── Information provided ──

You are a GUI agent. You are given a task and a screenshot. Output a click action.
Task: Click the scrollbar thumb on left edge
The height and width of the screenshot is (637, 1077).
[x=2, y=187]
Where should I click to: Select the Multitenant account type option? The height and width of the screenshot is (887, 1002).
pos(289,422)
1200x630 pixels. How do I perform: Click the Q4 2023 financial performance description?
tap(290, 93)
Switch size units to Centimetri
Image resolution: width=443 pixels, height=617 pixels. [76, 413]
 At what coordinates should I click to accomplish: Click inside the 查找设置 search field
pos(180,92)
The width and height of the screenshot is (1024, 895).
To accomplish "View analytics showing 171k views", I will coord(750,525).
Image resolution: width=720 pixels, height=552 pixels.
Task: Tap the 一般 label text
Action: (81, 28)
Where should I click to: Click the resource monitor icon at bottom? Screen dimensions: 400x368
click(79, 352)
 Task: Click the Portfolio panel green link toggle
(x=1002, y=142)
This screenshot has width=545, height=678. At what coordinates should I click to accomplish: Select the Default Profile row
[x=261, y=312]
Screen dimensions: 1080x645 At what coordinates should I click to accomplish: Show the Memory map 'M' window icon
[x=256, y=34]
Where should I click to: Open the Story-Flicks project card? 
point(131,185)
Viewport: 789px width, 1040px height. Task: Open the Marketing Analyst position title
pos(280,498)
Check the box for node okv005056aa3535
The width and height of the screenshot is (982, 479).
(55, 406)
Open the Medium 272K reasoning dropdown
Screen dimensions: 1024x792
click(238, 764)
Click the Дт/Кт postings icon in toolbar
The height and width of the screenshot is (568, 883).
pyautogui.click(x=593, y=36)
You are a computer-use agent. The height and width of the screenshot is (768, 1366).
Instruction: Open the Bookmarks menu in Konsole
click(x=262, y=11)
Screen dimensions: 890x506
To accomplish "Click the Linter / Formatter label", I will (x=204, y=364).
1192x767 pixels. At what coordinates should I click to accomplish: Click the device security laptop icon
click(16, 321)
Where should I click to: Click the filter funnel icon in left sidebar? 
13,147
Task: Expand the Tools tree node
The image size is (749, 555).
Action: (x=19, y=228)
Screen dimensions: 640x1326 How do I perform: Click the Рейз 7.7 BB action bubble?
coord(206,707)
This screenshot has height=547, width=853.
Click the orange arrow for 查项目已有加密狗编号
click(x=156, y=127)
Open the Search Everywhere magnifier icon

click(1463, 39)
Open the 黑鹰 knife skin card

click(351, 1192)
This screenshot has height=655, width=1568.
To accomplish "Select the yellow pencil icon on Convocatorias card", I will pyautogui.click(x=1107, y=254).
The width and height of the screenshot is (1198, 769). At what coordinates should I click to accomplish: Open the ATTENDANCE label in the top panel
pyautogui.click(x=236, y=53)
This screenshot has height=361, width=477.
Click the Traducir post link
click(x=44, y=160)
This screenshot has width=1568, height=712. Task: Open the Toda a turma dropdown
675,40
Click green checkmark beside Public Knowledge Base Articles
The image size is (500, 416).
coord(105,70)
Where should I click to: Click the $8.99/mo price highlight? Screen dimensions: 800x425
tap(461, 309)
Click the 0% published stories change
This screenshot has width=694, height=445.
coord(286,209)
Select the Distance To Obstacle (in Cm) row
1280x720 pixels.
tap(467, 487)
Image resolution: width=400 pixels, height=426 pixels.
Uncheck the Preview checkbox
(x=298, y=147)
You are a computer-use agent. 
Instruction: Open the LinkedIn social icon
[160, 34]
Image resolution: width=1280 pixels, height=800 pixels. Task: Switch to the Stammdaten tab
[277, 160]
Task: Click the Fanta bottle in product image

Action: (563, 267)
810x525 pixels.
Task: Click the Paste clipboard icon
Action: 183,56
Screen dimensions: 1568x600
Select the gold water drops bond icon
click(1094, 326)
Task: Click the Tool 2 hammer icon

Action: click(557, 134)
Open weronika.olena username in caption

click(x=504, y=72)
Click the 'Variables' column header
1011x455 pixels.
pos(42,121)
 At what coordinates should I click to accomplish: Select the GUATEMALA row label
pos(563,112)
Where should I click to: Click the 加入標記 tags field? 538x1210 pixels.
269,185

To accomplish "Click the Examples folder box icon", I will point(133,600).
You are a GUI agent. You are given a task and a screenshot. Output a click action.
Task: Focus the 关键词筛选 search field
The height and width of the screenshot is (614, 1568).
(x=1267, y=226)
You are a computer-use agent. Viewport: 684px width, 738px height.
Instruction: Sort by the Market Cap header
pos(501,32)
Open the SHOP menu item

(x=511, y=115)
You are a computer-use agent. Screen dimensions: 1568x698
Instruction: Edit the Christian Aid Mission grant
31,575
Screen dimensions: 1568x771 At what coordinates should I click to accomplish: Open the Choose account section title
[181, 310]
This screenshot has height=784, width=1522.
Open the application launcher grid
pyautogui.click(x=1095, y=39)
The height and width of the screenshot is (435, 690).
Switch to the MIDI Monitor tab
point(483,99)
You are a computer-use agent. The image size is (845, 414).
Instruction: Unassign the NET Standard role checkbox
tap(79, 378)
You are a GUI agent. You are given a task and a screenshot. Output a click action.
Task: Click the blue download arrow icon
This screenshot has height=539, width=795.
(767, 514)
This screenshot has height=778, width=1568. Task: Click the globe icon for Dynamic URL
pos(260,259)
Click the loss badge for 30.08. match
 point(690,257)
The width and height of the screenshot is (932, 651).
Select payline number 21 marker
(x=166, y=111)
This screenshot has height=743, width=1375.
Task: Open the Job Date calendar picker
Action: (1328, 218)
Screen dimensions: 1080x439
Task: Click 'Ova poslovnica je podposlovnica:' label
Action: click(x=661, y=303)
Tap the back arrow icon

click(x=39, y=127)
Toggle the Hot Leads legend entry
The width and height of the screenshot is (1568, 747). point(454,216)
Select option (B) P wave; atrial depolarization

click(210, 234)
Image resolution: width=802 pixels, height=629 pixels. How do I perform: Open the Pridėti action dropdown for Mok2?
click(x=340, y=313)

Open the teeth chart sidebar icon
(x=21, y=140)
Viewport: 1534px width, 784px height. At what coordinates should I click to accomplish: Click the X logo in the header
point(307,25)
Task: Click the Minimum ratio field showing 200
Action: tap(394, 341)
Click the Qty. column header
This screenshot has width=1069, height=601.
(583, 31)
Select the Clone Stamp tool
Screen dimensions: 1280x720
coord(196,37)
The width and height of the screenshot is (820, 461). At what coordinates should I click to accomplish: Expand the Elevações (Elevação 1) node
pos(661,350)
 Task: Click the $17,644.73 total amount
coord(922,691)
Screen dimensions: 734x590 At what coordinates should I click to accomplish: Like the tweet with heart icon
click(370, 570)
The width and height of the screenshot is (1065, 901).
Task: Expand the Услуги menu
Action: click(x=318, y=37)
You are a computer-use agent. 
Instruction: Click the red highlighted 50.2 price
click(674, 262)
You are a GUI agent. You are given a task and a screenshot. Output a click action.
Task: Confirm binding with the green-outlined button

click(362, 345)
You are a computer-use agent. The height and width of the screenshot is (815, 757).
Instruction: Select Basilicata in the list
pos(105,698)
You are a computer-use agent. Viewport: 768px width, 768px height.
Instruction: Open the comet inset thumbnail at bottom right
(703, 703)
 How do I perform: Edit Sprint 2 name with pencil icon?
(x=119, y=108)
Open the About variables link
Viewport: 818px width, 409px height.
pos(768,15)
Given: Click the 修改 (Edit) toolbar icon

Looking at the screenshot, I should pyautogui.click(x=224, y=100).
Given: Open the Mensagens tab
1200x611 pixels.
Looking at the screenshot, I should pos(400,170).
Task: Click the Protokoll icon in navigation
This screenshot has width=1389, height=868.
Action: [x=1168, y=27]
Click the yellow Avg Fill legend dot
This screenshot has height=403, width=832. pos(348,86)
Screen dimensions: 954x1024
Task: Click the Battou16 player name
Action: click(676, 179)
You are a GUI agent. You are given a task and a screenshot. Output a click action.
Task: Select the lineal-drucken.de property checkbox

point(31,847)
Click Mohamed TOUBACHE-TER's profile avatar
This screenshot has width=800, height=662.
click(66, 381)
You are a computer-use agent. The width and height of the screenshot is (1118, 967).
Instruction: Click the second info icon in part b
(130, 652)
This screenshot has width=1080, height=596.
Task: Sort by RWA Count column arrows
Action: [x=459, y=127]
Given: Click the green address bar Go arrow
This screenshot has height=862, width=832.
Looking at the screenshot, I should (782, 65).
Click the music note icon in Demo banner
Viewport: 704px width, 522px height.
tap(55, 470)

───

_Task to carry out_
Quote the records above from their first line through the line containing "The width and height of the screenshot is (1024, 895).", both ends included.

_Solution to the problem_
You are a GUI agent. You are given a task and a screenshot. Output a click action.
Task: Click the scrollbar thumb on left edge
The height and width of the screenshot is (637, 1077).
[x=2, y=187]
Where should I click to: Select the Multitenant account type option? The height and width of the screenshot is (887, 1002).
pos(289,422)
1200x630 pixels. How do I perform: Click the Q4 2023 financial performance description?
tap(290, 93)
Switch size units to Centimetri
Image resolution: width=443 pixels, height=617 pixels. [76, 413]
 At what coordinates should I click to accomplish: Click inside the 查找设置 search field
pos(180,92)
The width and height of the screenshot is (1024, 895).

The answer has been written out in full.